Digital Health Tools promote increased participant applicability through availability of tests
In-person testing availability, or even the use of at-home test kits, have drawbacks—their availability is often limited due to the number of tests available and ultimately determine who is applicable based on a set of screening questions. In any test, researchers should consider prioritization methodologies to determine who gets selected first and how soon the test can be delivered. Digital and mobile health (mhealth) tools can make this process more efficient.
For example, collecting health information through a DHT, such as symptom checking or condition testing, can provide screening techniques that can improve prioritization.
Case in point: During the pandemic, we see many individuals who want a test, but cannot acquire one because they are either not experiencing symptoms or are not part of a high-risk group. As they might still be infected, this presents a public health risk. DHTs can mitigate this by providing these individuals with additional guidance as to when to get tested based on location and proximity to potential risks, thus allowing for a test-early, test-often approach.
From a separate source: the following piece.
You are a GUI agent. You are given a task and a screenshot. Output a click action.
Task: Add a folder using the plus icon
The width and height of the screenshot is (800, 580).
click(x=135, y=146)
Digital health tools reduce the costs of testing by replacing physical or on-site tests
Testing cost can be expensive and cost-prohibitive for both clinical researchers and participants. When considering the size of a cohort, researchers also examine the number of participant tests needed for statistical validity. That means that the cost of offering each test plays a large role in the size of the cohort. In the case of COVID-19, many individuals could not afford the cost of testing (often $100 or higher) unless it was subsidized by health insurance or an employer.
Digital health tools, however, can help to reduce this cost by augmenting or replacing existing physical test tools. Some examples include DHTs that measure respiratory risks.
For example, an in-person six-minute walk test (6MWT) that is commonly used for COPD patients and other hypoxia risks can be replaced by a DHT and mobile phone-based testing of performance measures while using a pulse oximeter to establish both a baseline and, for later, performance degradation that could signal infectious disease.
In addition, combining better symptom screening tools as additional DHTs can provide improved certainty over other respiratory infections like Influenza and ILI(influenza-like illnesses) when symptom screening considers the participant’s location, behavior data and contextual risk indicators like the current spread of the illness in the participant’s vicinity.
Digital health tools increase accessibility for participant inclusion
Researchers also typically consider whether the participant will how up for the site visit or complete the test as scheduled (depending on demographics, income and housing reach, it can be very difficult for some participants to travel to a site or even to mail test results).
Utilizing digital health tools helps to bridge these gaps by allowing an “anytime-anywhere” approach to access. Because DHTs are always accessible on a mobile phone, it is more likely that participants can check-in wherever is convenient. Whether they are on vacation, at home, or out and about.
In closing, there are many digital health tools on the market today that you can incorporate into your clinical data management and research workflows for participant contributions. These DHTs can replace many in-person or physical tests and help to reduce costs, increase accessibility and improve the prioritization of test delivery. If you are unsure about which tools to use, or how to incorporate them into your workflow, consult a trusted digital technology partner with experience in decentralized clinical trials (DCT) and DHTs.